(Collected data)
□ □ □ □

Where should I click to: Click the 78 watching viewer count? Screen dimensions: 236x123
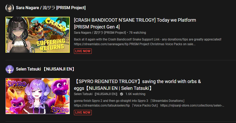137,33
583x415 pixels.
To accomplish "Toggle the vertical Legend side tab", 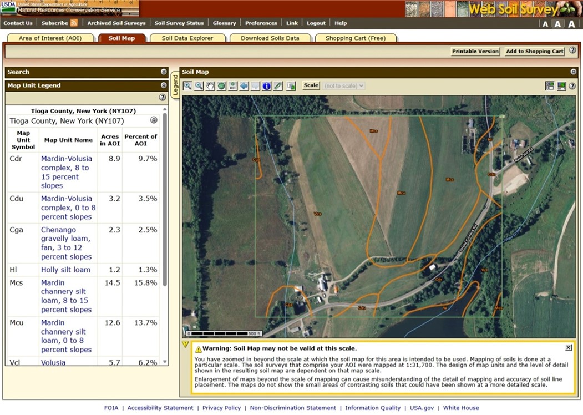I will pyautogui.click(x=175, y=85).
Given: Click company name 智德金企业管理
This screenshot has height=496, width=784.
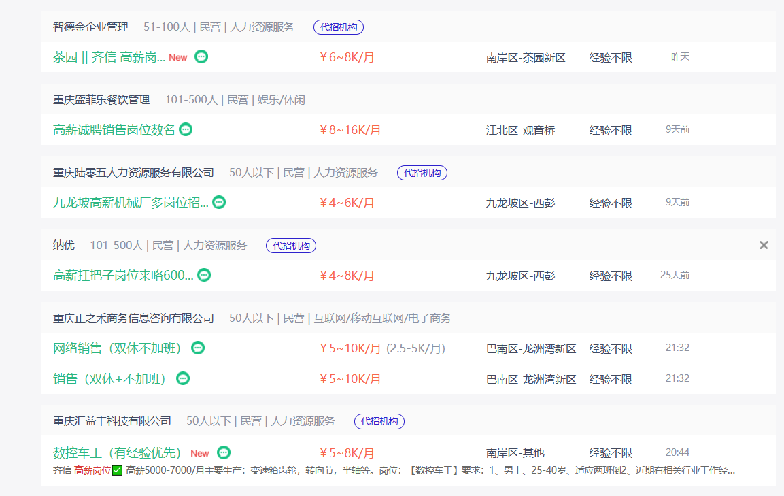Looking at the screenshot, I should tap(90, 27).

□ □ □ □

- _PROBLEM REQUIREMENTS_: All lines from the one containing "Given: Click company name 智德金企业管理" through the final line of the records are to be retyped exactly; no other lines and no pictures are to be included.

- _RESPONSE BOX_:
Given: Click company name 智德金企业管理
This screenshot has height=496, width=784.
Looking at the screenshot, I should tap(90, 27).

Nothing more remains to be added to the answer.